During their trip to Taiwan, for example, Jane did not like some of the street food, so while Jerny would try some of the street fare, the couple would also find places where they could get rice meals.
“It's all about understanding and adjusting to one’s needs and preferences so you both would have a good time while traveling together,” Jerny says.
Sometimes, the difference is not just travel preferences, but also personality. Katherine shares how her boyfriend Hali prefers sticking to a plan. “If we suddenly have a change of plan – even if it's a small thing such as where we're going to eat, he'll get very confused (and slightly upset).”
But she adds: “I've learned to cope with it by minimizing changes as much as possible and giving him a heads up as soon as I can, instead of sulking about how he's not a spontaneous travel companion. In the same way, he's learned to adapt to me as well.”
Be alert and look out for each other.
Since you are traveling as a couple, look out for each other. When one is tired or less alert, the other may have to step up.
“Don’t panic together,” Tantan advises. “In occasions when you miss a bus or a stop, lose something important, get lost in navigating the place or anything that would trigger your ‘panic hormones,’ it’s really important to keep your cool at such times. It has worked for us both in that when one of us panics, the other automatically becomes the neutralizer.”
“Look out after each other. Also make sure that no item is left at the chair or at the counter when you travel,” Jerny, who almost lost his GoPro in his trip with Jane to Bangkok and other parts of Southeast Asia, cautions.
Be sensitive to the culture.
In some conservative cultures, holding hands and other shows of affection may be frowned upon. Research on your destination and find out ahead of time if you might need to be discreet not only in clothing but also on how you interact with your partner.
For those in same-sex relationships, a necessary extra step sometimes would be to find out if the country you are visiting is friendly or tolerant to these relationships. “We are discreet especially in places we know are conservative,” Ros says of her relationship with My.
“People usually only find out we are a couple when they ask.”
Bring lots of good humor and understanding.
“Anticipate things will not always go your way (delayed flights, changes in weather, wrong info from research, mood swings) so bring with you tons of patience and understanding,” Roki advises. “Don't stay angry or irritated at each other. Let it out, breathe, and laugh it off! It makes for good stories.”
Katherine tells how their ferry in Langkawi almost left without them when Hali accidentally left their boarding passes behind. “In this case it was very easy to blame him, but it was a mistake and it could happen to anyone, even me. In times like this it's better to let it pass and move on,” Katherine says.

▶ Information supplied
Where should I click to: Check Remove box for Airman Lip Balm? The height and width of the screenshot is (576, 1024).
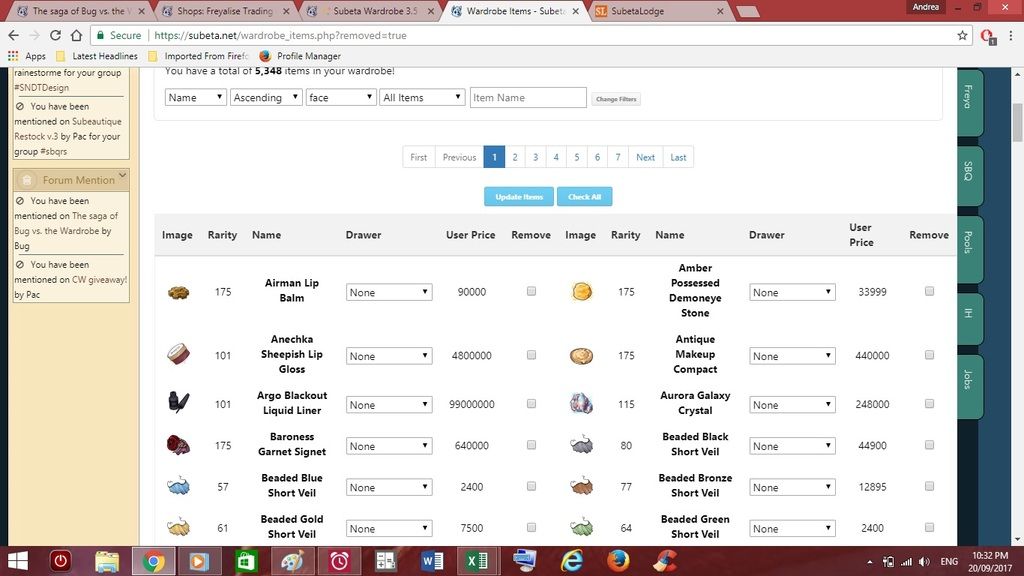pyautogui.click(x=531, y=291)
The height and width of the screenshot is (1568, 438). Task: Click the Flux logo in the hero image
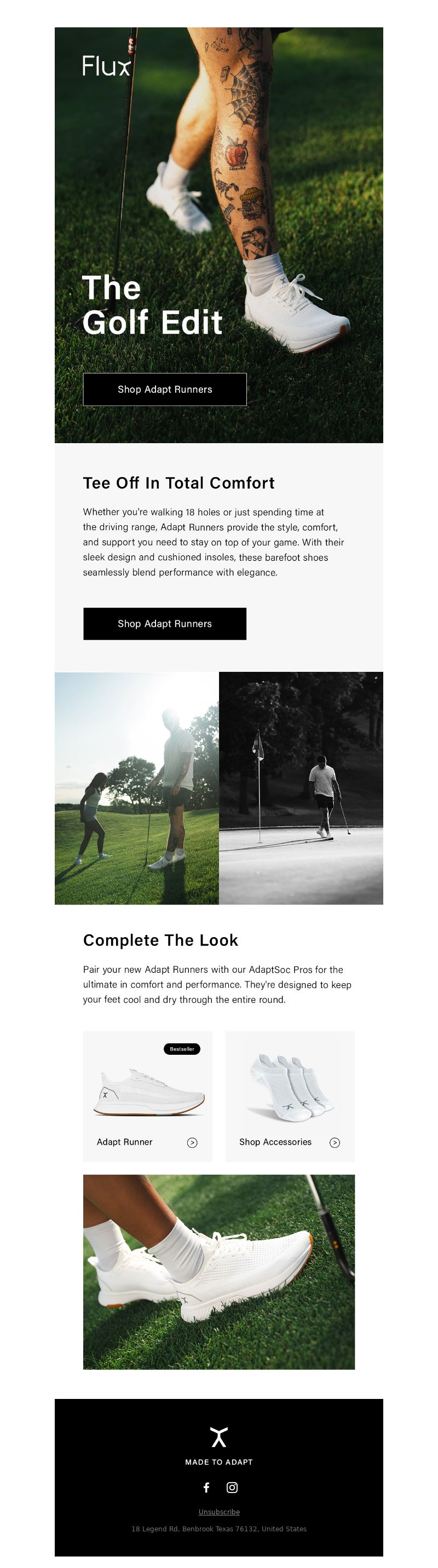[107, 66]
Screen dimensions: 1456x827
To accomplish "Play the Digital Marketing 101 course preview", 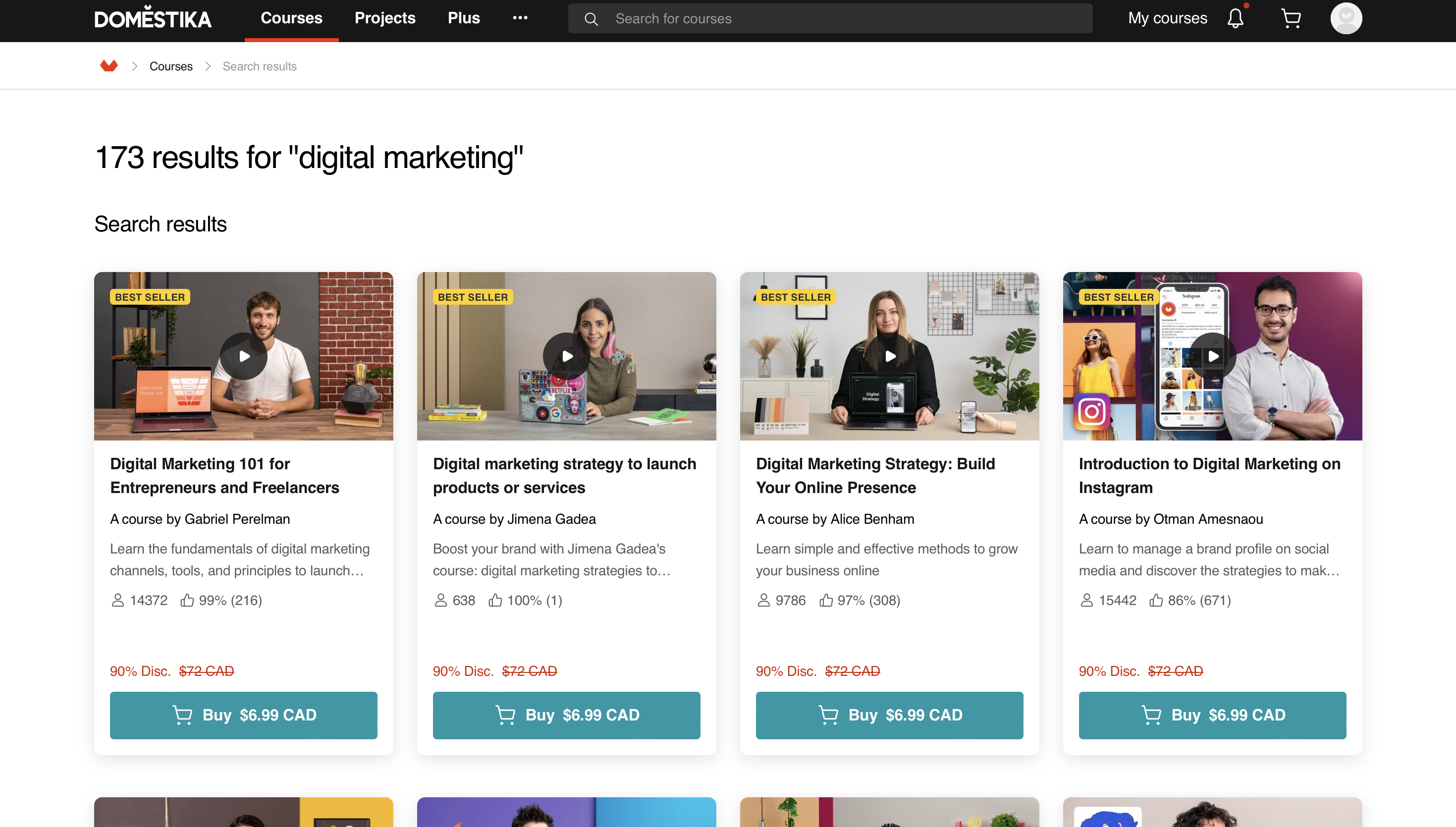I will coord(244,356).
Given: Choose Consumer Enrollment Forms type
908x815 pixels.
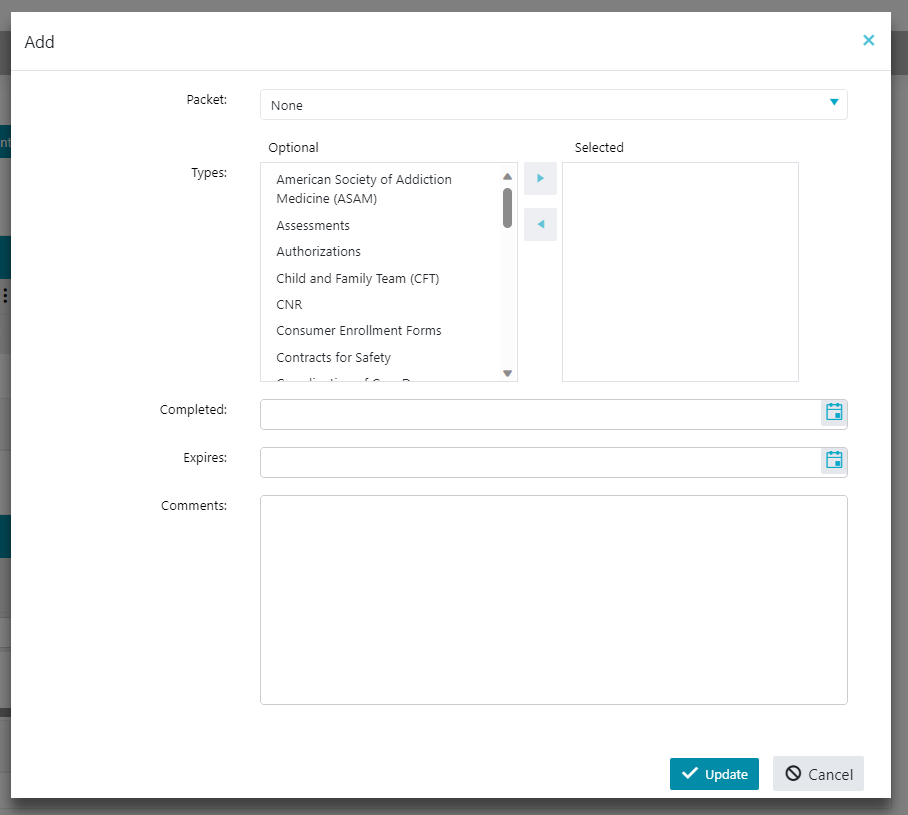Looking at the screenshot, I should (359, 331).
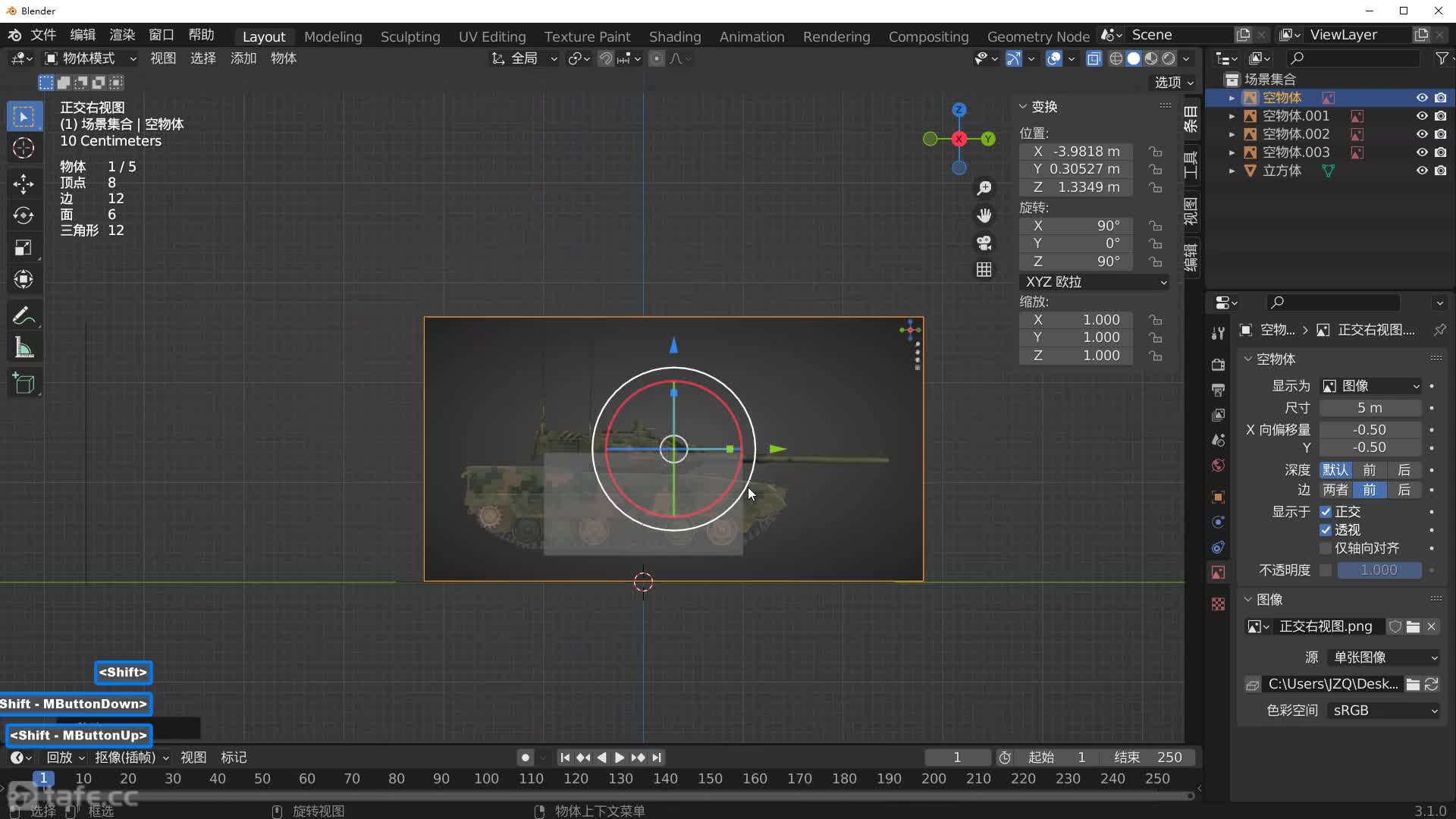This screenshot has height=819, width=1456.
Task: Hide 空物体.002 with its eye icon
Action: (x=1422, y=134)
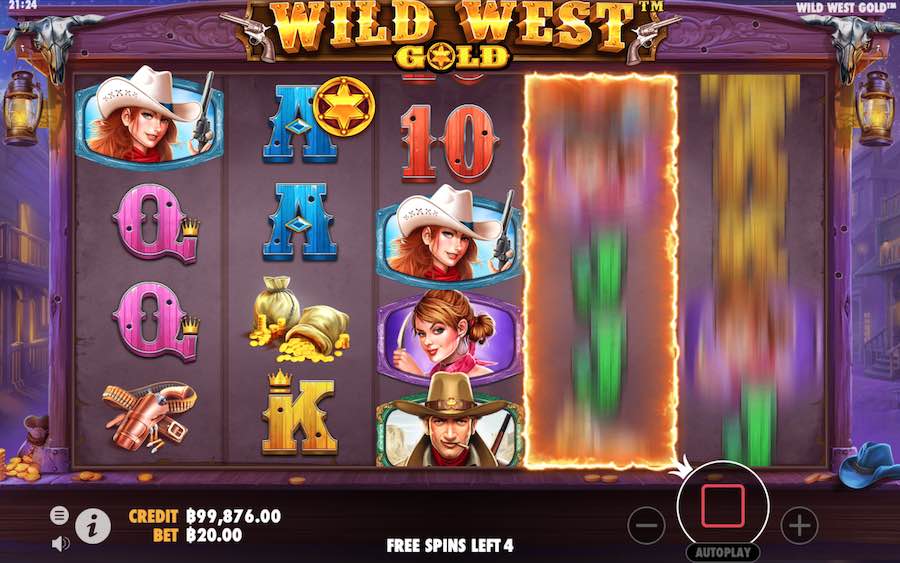Click the gold K symbol on reel two
Screen dimensions: 900x563
pyautogui.click(x=299, y=412)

▶ Job 1
In the couples travel text, shorten the paragraph beginning "In some conservative cultures" to a single sentence, keeping its main facts.
▶ Job 2
Carry the couples travel text further with a few more paragraphs of advice in the same style.

▶ Written reply 1
Because some conservative cultures frown on holding hands and other shows of affection, research your destination ahead of time to see whether you need to be discreet in both your clothing and how you act with your partner.

▶ Written reply 2
A fun back-up plan is also good. While Ros and My were stuck in unexpected heavy traffic on their way to a flight, they realized they may not make it in time. They then decided that if they would not make it to their Bohol flight, they would go on a land trip to Bicol instead. “This is so that we anticipate something good and we do not dwell on the negativity of missing our flight,” Ros says. In the end, they made it to their flight in good spirits.
“Even if there are constraints and bad things happening while you travel, make sure to always be positive and smile,” Jerny says. “It makes traveling enjoyable and better with the person you love next to you.”
Leave room for spontaneity.
Even as you may have your trip planned down to the last detail, especially if you or your partner may like sticking to a plan, make room for some spontaneity. You just might be in for a pleasant surprise.
In Ros’ and My’s trip to Guimaras, they met a local artist who they incidentally helped out when they looked after his stall for a few hours. The good-humored artist in turn taught Ros how to tie knots and other skills which became essential to Ros’ business of handmade accessories in the future.
“Make an itinerary as detailed as possible but as fluid as possible depending on how things go during the trip,” Roki advises.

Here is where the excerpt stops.